Since its premiere in San Francisco in 2000, Jake Heggie’s first opera has received a slew of productions in the United States and beyond.
Based on the book by Sister Helen Prejean detailing her experiences as a spiritual advisor to men on death-row, the material had previously been made into a 1995 film starring Susan Sarandon and Sean Penn.
Whatever the ultimate quality of the piece itself, and even without this high-profile media background, the subject is sufficiently emotive to engage any audience. In fact librettist Terrence McNally does a good job in creating a trajectory that leads us from the horrific rape and double murder committed by fictional criminal Joseph De Rocher to his eventual execution.
His character and Prejean’s inevitably steal the limelight and the bulk of the piece – though some time is given over to the parents of the victims, who are understandably not that keen to forgive him (or her). As a piece of theatre intended to advocate the abolition of the death penalty, the result is undeniably effective.
But to what extent the score provides a commensurate musical experience is debatable. Heggie writes fluently and with skill, but with little originality in what is essentially an apt, filmic accompaniment to the action.
This semi-staging benefits from most of the cast and the conductor having recently taken part in a full-scale production in Madrid.

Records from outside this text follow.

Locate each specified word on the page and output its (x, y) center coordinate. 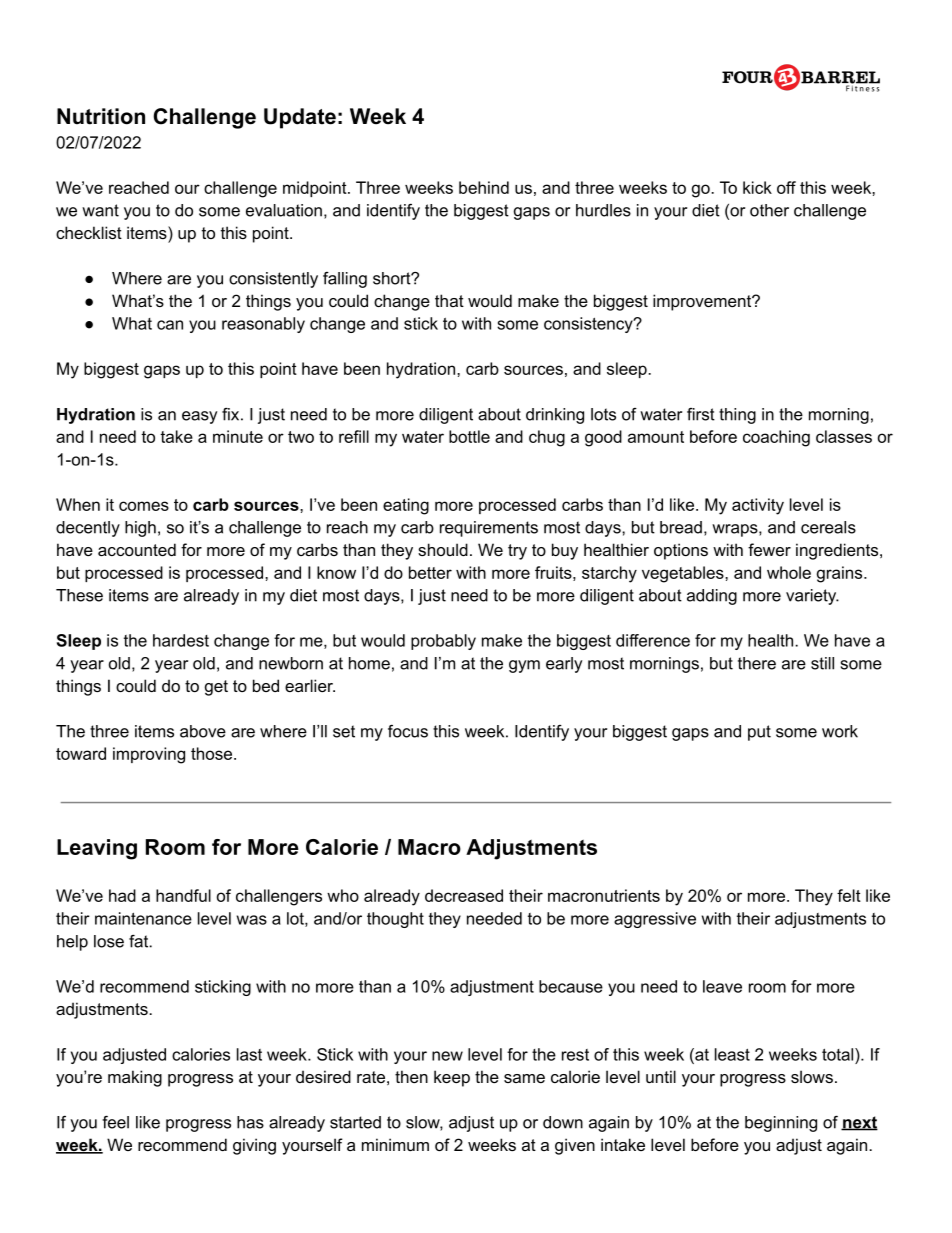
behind (484, 187)
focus (408, 731)
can (170, 325)
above (203, 731)
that (449, 300)
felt (849, 895)
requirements (489, 529)
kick (757, 187)
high (140, 529)
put (759, 733)
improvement (703, 302)
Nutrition (101, 116)
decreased (464, 895)
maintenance (143, 918)
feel (115, 1122)
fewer (769, 549)
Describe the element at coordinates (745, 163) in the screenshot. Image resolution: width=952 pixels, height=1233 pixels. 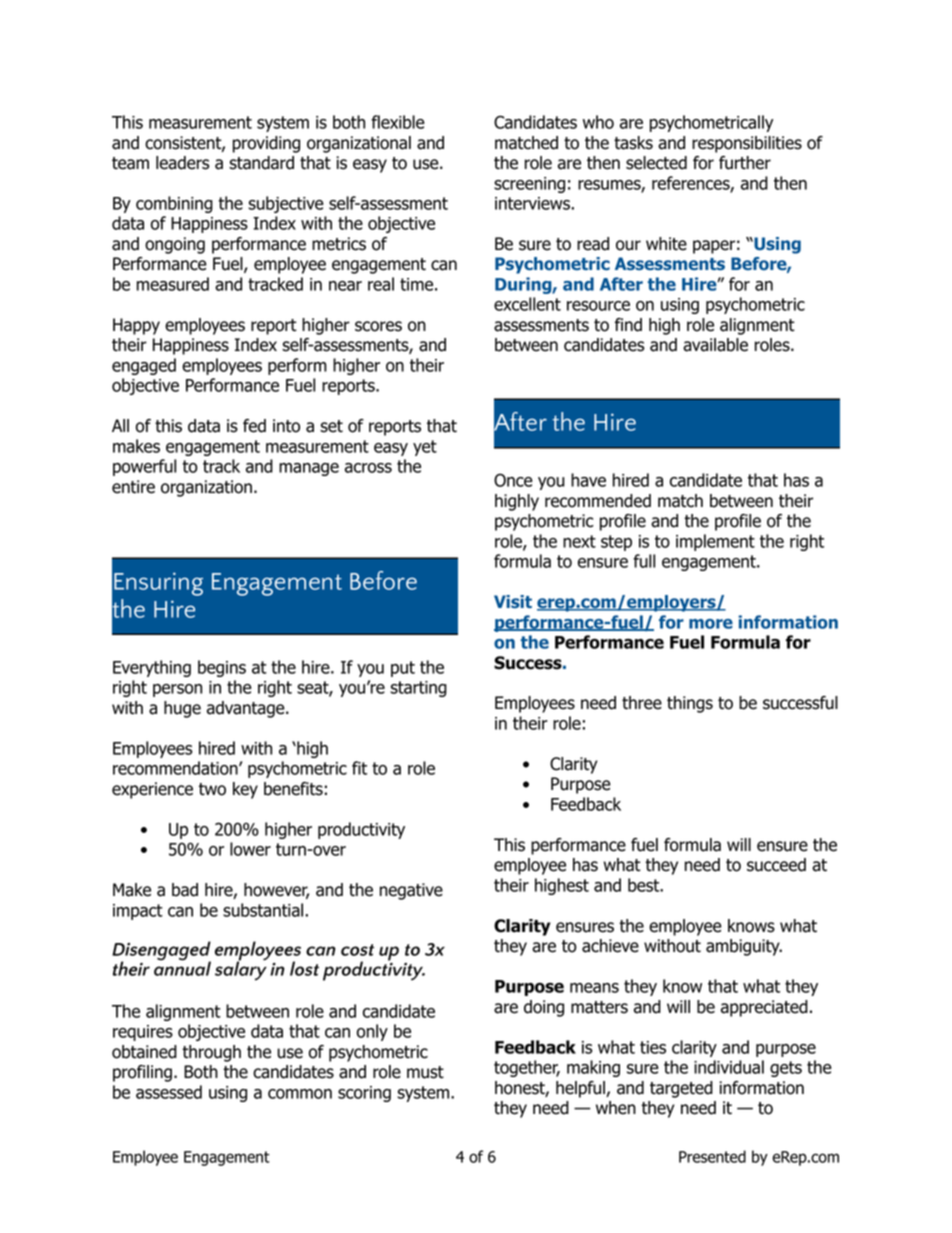
I see `further` at that location.
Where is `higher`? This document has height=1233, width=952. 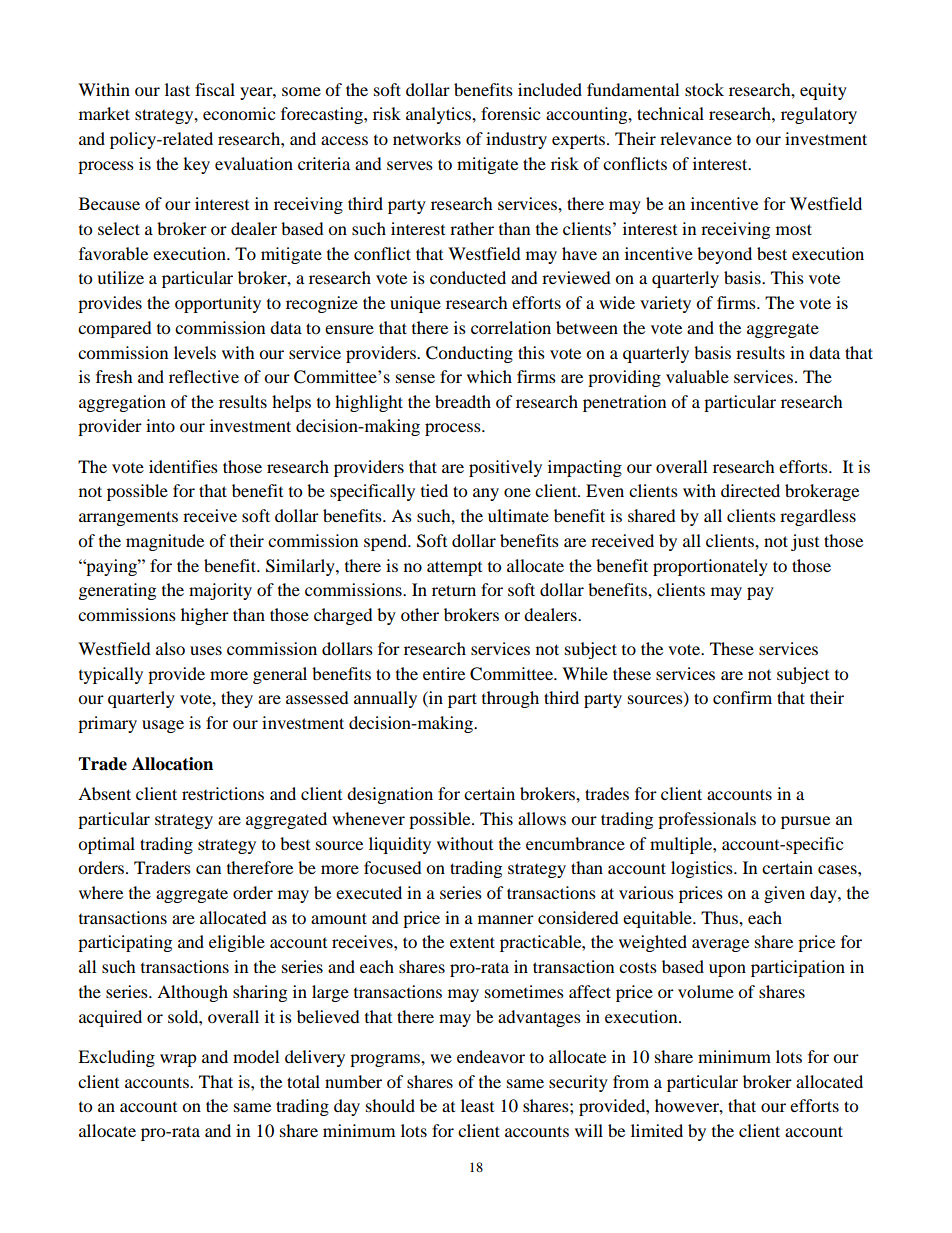
higher is located at coordinates (205, 616).
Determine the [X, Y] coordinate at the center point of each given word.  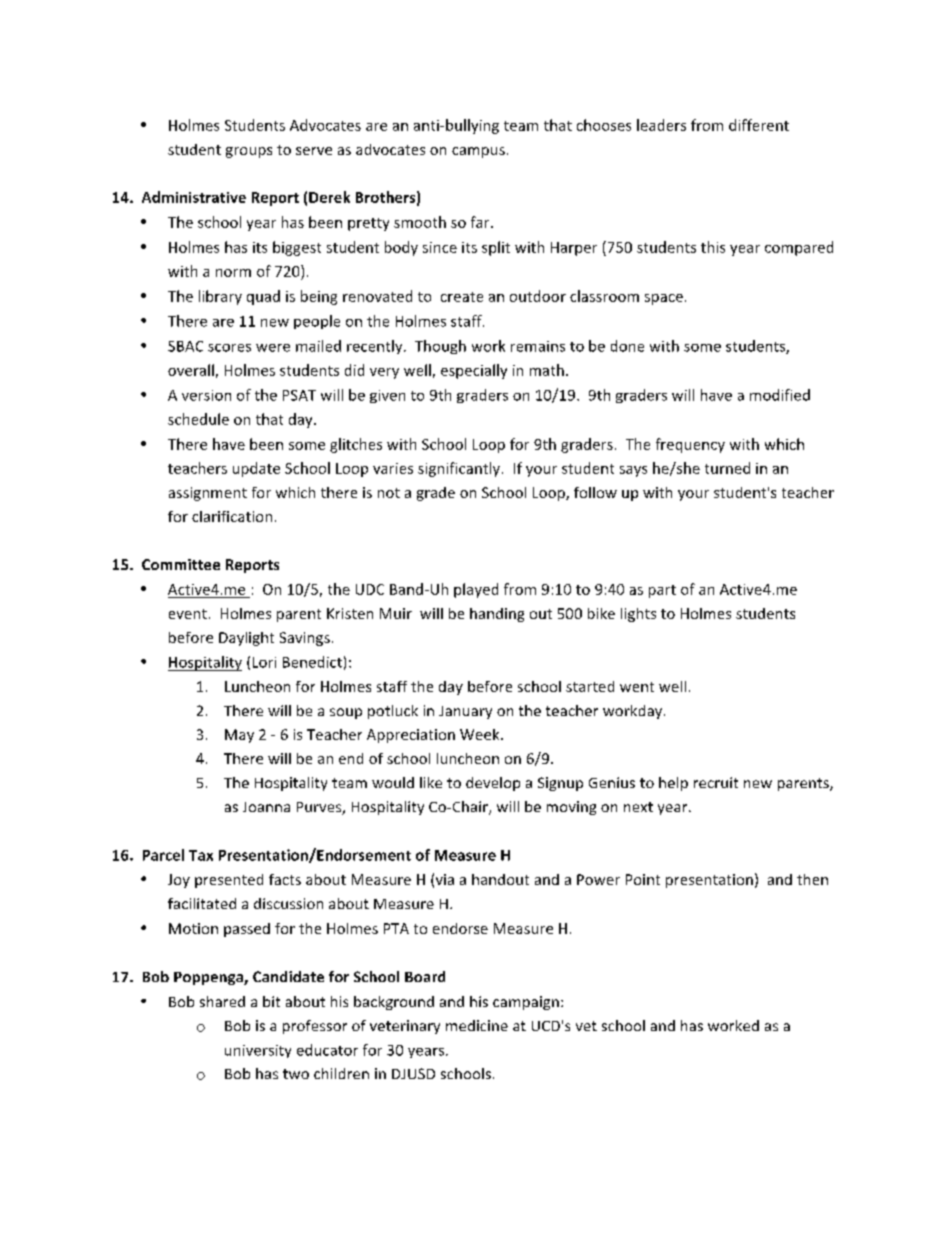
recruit [716, 782]
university [258, 1051]
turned [727, 468]
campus [478, 152]
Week [481, 734]
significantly [459, 469]
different [759, 125]
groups [249, 152]
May [239, 736]
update [256, 469]
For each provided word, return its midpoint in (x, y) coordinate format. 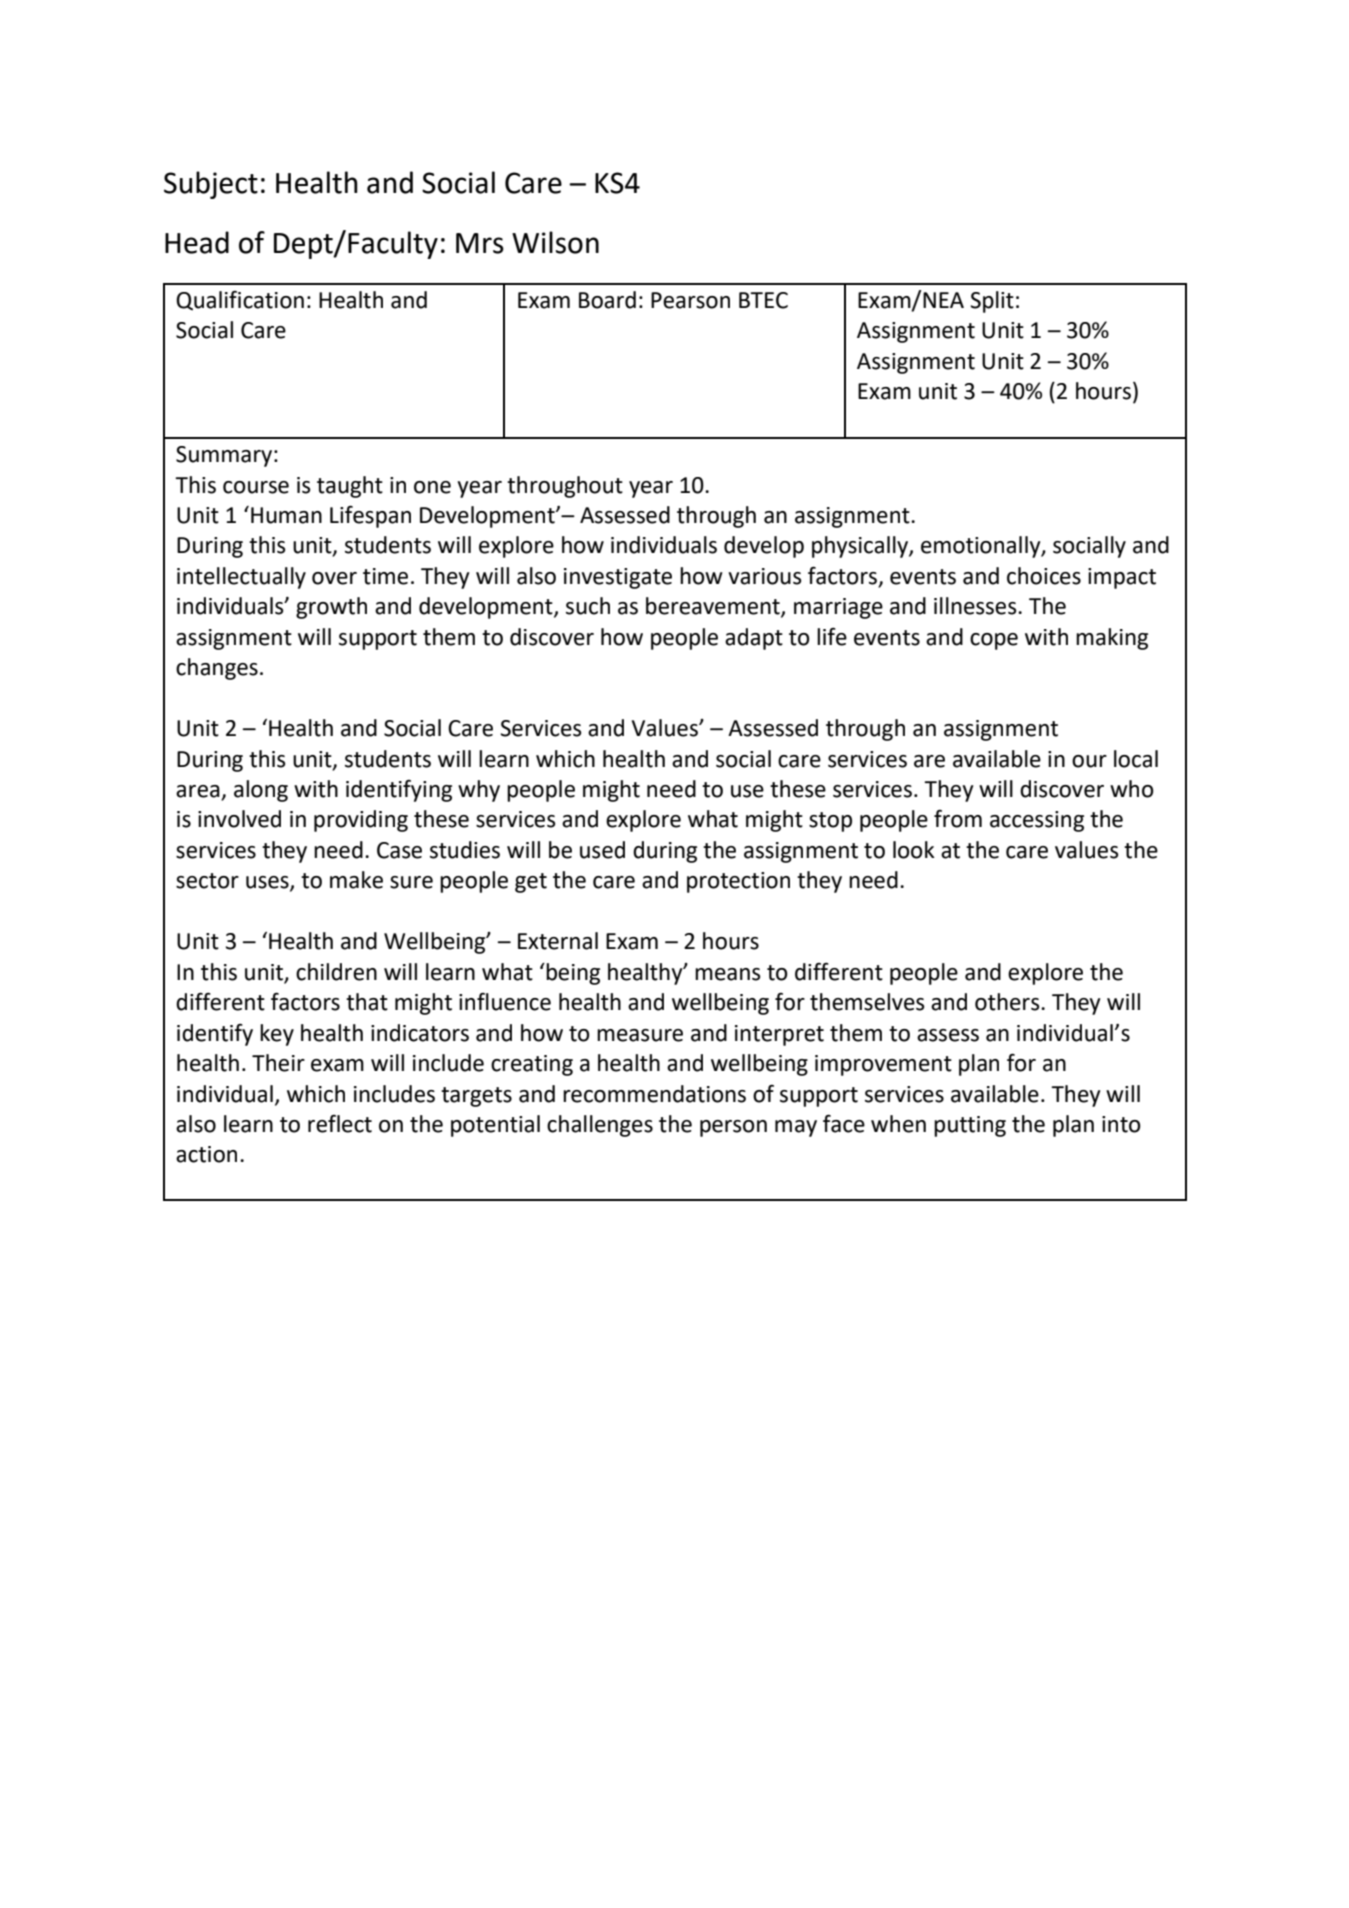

As ever the committed artist, Joyce DiDonato knows how to maximise the potential of her role as Sister Helen, while Michael Mayes shirks none of the unpleasantness of Joseph De Rocher.
The secondary roles are all perfectly sketched in, while working with the BBC Symphony Orchestra, BBC Singers and Finchley Children’s Music Group, conductor Mark Wigglesworth ensures a tight, expertly driven performance.